-- Aim of the exercise --
Repeat the listing in full, exactly as it stands.

-- Data for this task --

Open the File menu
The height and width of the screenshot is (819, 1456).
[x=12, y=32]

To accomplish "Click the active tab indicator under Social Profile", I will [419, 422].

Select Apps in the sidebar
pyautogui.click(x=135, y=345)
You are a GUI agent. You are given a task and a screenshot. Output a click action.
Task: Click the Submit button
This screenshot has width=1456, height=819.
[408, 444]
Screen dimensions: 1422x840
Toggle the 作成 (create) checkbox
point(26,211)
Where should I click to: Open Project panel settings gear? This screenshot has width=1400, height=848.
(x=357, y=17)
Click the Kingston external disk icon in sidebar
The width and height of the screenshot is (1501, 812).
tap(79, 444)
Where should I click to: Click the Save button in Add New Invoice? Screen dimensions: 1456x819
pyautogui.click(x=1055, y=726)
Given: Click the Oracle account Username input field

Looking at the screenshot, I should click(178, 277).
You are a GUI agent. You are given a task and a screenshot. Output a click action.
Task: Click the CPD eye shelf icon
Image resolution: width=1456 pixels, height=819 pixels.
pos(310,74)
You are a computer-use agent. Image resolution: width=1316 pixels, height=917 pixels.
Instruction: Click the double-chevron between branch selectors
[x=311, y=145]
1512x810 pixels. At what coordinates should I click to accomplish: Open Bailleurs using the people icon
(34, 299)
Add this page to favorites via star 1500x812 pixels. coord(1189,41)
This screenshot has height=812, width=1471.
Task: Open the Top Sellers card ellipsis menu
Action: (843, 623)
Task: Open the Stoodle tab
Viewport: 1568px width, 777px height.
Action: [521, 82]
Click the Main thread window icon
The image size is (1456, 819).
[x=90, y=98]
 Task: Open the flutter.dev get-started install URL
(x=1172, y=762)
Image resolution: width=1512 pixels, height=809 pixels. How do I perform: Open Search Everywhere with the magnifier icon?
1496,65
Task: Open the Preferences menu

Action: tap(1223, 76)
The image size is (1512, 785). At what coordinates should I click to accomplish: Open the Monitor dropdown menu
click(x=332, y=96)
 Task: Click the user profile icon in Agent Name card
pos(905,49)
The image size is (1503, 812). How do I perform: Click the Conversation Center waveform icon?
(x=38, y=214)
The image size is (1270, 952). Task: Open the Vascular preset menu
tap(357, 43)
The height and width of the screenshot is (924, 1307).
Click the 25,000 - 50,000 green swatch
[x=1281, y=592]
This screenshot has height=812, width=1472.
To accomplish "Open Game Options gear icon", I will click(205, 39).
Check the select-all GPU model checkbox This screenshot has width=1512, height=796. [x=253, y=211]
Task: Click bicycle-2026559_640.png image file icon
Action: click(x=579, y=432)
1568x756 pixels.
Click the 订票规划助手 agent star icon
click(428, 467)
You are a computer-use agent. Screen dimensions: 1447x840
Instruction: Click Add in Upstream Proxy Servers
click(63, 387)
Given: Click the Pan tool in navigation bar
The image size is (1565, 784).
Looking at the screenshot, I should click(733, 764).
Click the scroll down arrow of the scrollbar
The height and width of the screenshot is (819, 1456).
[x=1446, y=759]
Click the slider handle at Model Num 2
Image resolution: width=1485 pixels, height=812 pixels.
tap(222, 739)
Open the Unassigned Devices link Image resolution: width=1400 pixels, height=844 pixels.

-- Answer space --
Open the File menu
The height and width of the screenshot is (819, 1456).
[x=12, y=32]

To accomplish "Click the active tab indicator under Social Profile", I will [419, 422].

Select Apps in the sidebar
pyautogui.click(x=135, y=345)
You are a GUI agent. You are given a task and a screenshot. Output a click action.
Task: Click the Submit button
This screenshot has width=1456, height=819.
[408, 444]
Screen dimensions: 1422x840
Toggle the 作成 (create) checkbox
point(26,211)
Where should I click to: Open Project panel settings gear? This screenshot has width=1400, height=848.
(x=357, y=17)
Click the Kingston external disk icon in sidebar
The width and height of the screenshot is (1501, 812).
tap(79, 444)
Where should I click to: Click the Save button in Add New Invoice? Screen dimensions: 1456x819
pyautogui.click(x=1055, y=726)
Given: Click the Oracle account Username input field

Looking at the screenshot, I should click(178, 277).
You are a GUI agent. You are given a task and a screenshot. Output a click action.
Task: Click the CPD eye shelf icon
Image resolution: width=1456 pixels, height=819 pixels.
pos(310,74)
You are a computer-use agent. Image resolution: width=1316 pixels, height=917 pixels.
Instruction: Click the double-chevron between branch selectors
[x=311, y=145]
1512x810 pixels. At what coordinates should I click to accomplish: Open Bailleurs using the people icon
(34, 299)
Add this page to favorites via star 1500x812 pixels. coord(1189,41)
This screenshot has height=812, width=1471.
Task: Open the Top Sellers card ellipsis menu
Action: (843, 623)
Task: Open the Stoodle tab
Viewport: 1568px width, 777px height.
Action: [521, 82]
Click the Main thread window icon
The image size is (1456, 819).
[x=90, y=98]
 Task: Open the flutter.dev get-started install URL
(x=1172, y=762)
Image resolution: width=1512 pixels, height=809 pixels. How do I perform: Open Search Everywhere with the magnifier icon?
1496,65
Task: Open the Preferences menu

Action: tap(1223, 76)
The image size is (1512, 785). At what coordinates should I click to accomplish: Open the Monitor dropdown menu
click(x=332, y=96)
 Task: Click the user profile icon in Agent Name card
pos(905,49)
The image size is (1503, 812). How do I perform: Click the Conversation Center waveform icon?
(x=38, y=214)
The image size is (1270, 952). Task: Open the Vascular preset menu
tap(357, 43)
The height and width of the screenshot is (924, 1307).
Click the 25,000 - 50,000 green swatch
[x=1281, y=592]
This screenshot has height=812, width=1472.
To accomplish "Open Game Options gear icon", I will click(205, 39).
Check the select-all GPU model checkbox This screenshot has width=1512, height=796. [x=253, y=211]
Task: Click bicycle-2026559_640.png image file icon
Action: click(x=579, y=432)
1568x756 pixels.
Click the 订票规划助手 agent star icon
click(428, 467)
You are a computer-use agent. Screen dimensions: 1447x840
Instruction: Click Add in Upstream Proxy Servers
click(63, 387)
Given: Click the Pan tool in navigation bar
The image size is (1565, 784).
Looking at the screenshot, I should click(733, 764).
Click the scroll down arrow of the scrollbar
The height and width of the screenshot is (819, 1456).
[x=1446, y=759]
Click the slider handle at Model Num 2
Image resolution: width=1485 pixels, height=812 pixels.
tap(222, 739)
Open the Unassigned Devices link Image resolution: width=1400 pixels, height=844 pixels.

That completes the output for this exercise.